Levata di scudi contro la proposta di FdI di chiudere le attività commerciali in almeno sei giorni festivi: Natale e Santo Stefano, Pasqua, Primo Maggio, Ferragosto e Capodanno. Per le realtà del commercio moderno, della Gdo e dei centri commerciali questa decisione sarà un assist che finirà per aiutare ulteriormente le piattaforme dell’e-commerce. Per i trasgressori fissate multe fino a 12mila euro e in caso di recidiva anche la chiusura dell’esercizio commerciale da uno a dieci giorni.

I contrari

«È proprio nei giorni festivi che registriamo il flusso più elevato di presenze, che contribuisce in modo determinante alla sostenibilità economica degli operatori. Riteniamo che questa iniziativa creerebbe ulteriori asimmetrie competitive tra commercio fisico e le piattaforme di e-commerce, che già possono operare tutti i giorni dell’anno e 24 ore su 24 – avverte Roberto Zoia, presidente del Consiglio nazionale dei centri commerciali (Cncc).
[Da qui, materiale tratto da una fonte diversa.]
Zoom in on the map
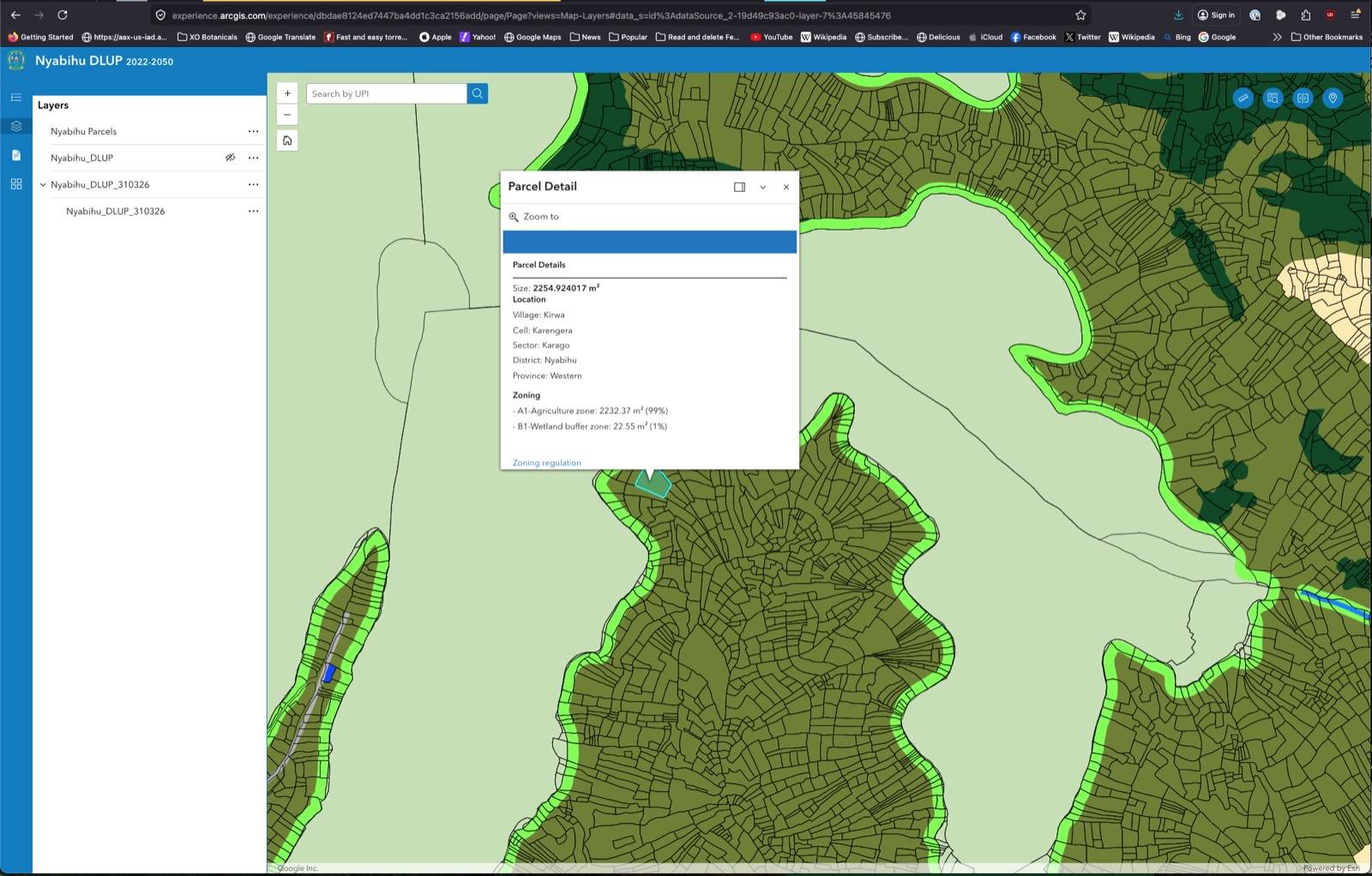This screenshot has width=1372, height=876. click(287, 93)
Nei centri commerciali lavorano quasi 750mila persone ed è qui che nei giorni festivi si registrano le migliori performance di vendita. «La proposta tiene in considerazione solo alcuni degli effetti che una simile decisione può comportare, senza soffermarsi sulle esigenze dei consumatori, gli interessi delle imprese e le implicazioni sociali ed economiche» aggiunge Zoia. Più tranchant Mario Resca, presidente Confimprese che considera la proposta del tutto «anacronistica, che non tiene conto delle dinamiche del retail e delle esigenze dei consumatori. Rappresenta un ritorno al passato – aggiunge – e un assist formidabile all’online che lavora 24 ore su 24 e 7 giorni su 7. Rischiamo di perdere posti di lavoro e fatturati con ricadute sull’intera filiera, senza contare che i festivi generano il 40% del fatturato dell’intera settimana. Siamo per il libero mercato e la libera concorrenza e faremo di tutto per evitare che la proposta diventi legge».
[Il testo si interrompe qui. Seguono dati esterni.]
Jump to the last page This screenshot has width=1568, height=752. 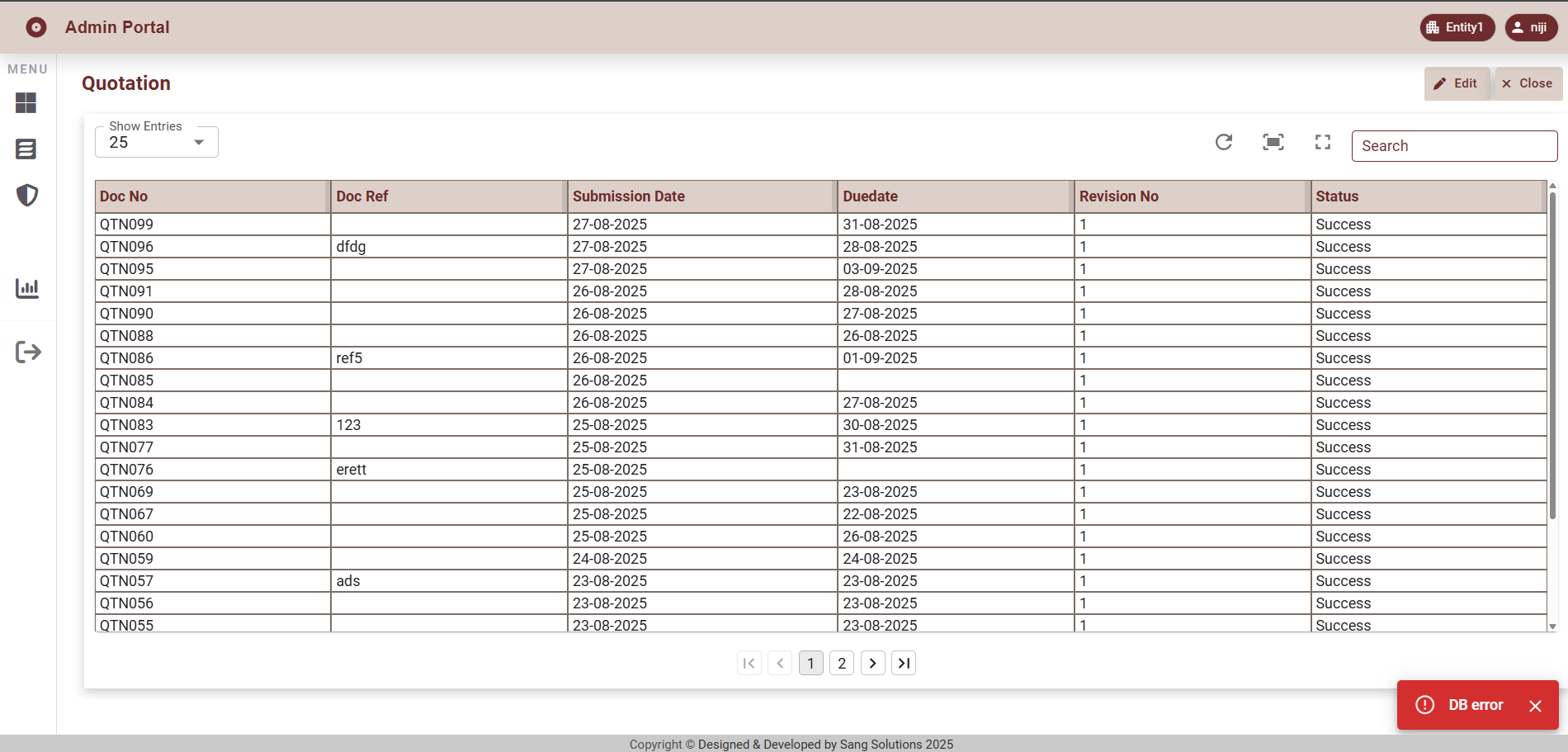pyautogui.click(x=904, y=664)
Pollice verso anche dal Codacons che ritiene la proposta anacronistica, assolutamente sbagliata e pensa che rappresenterebbe un regalo ai giganti dell’e-commerce, a danno dei piccoli commercianti e dei consumatori. «Ok alla necessità di combattere il precariato e lo sfruttamento dei lavoratori – dice il presidente Carlo Rienzi – ma la soluzione non può certo essere un obbligo di chiusura imposto dall’alto».

Le voci a favore

Esprime un parere sostanzialmente favorevole Coop che in una nota esprime la volontà di un confronto nel merito. «Siamo da sempre favorevoli a una migliore conciliazione fra tempi di vita e tempi di lavoro – commenta Ernesto Dalle Rive, presidente Ancc-Coop – e di fatto le nostre cooperative osservano già la chiusura nelle principali Festività laiche e religiose dell’anno. Un obbligo di legge andrebbe per quanto ci riguarda a ratificare una situazione già esistente estendendola all’intero comparto del commercio. Naturalmente occorrerà un confronto nel dettaglio per evitare impatti asimmetrici sui diversi operatori e i differenti territori». Negli ultimi anni Coop, per esempio, chiude per Ferragosto i supermercati ad eccezione di quelli che si trovano in zone turistiche. Carlo Buttarelli, presidente di Federdistribuzione è «disposto a collaborare».

Parere positivo dal sindacato Filcams Cgil. «Riteniamo indispensabile un cambio normativa che regolamenti finalmente il settore e che non deleghi alle sole imprese la decisione di aprire o meno in maniera del tutto arbitraria. Al contrario, siamo convinti che questa decisione debba essere il frutto di un processo di concertazione tra sindacati, enti locali e imprese e che dunque tenga conto delle esigenze e dei diritti di tutti – si legge in una nota -. La liberalizzazione delle aperture, del resto, non ha giovato né ai consumatori né alle imprese, spostando semplicemente le vendite dall’infrasettimanale alla domenica e ai festivi. Pesante è stato l’impatto sulle lavoratrici ed i lavoratori – specie dei più fragili – che hanno subito una profonda revisione dell’organizzazione del lavoro».